Colgate-Palmolive Maintains Full-Year Guidance

Colgate-Palmolive (CL) reiterated its full-year guidance on Friday as it posted a decline in revenue and adjusted earnings for its fiscal second quarter which were impacted by foreign-exchange headwinds.

The company, which sells toothpaste, mouthwash, shampoo and shower gel, reported revenue of $3.87 billion in the three months ended June 30, down from $3.89 billion in the same quarter of the prior year. This was below the consensus estimate of analysts polled by Capital IQ for $3.88 billion.

The company said that the result was impacted by a negative 4.5% foreign-exchange effect. When excluding the impact of foreign exchange, acquisitions and divestments from net sales, organic sales increased by 4%.

“We have achieved another quarter of sequential improvement in organic sales growth with the strong 4% increase driven by both positive volume and higher pricing,” Noel Wallace, chief executive of Colgate-Palmolive, said. “Advertising investment increased in absolute dollars and as a percent to sales versus second quarter 2018, with increases as a percent to sales in every division.”
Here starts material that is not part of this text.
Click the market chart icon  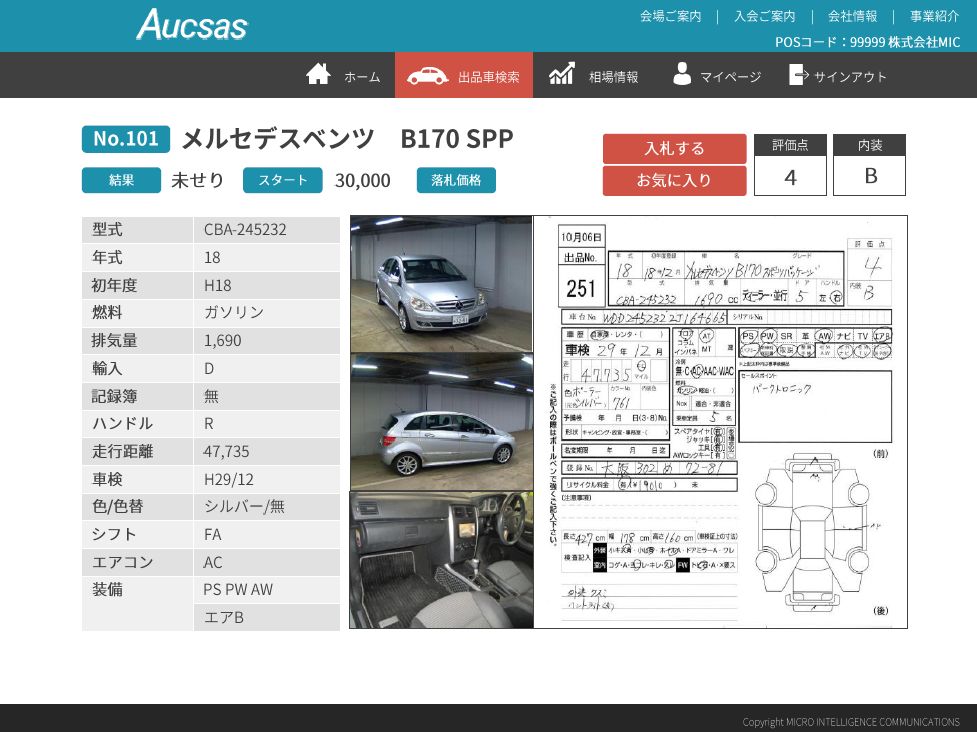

Broken down by business segment, oral, personal and home care revenue accounted for most of the sales but fell to $3.25 billion compared with $3.29 billion a year earlier. Sales from the pet nutrition business rose to $613 million from $592 million a year earlier.

Within the oral, personal and homecare business, Latin America sales fell to $929 million, down from $933 million a year earlier. Sales in North America were worth $846 million, up from $824 million a year earlier. The third biggest region by revenue contribution was Asia-Pacific, with sales of $646 million, down from $674 million a year earlier.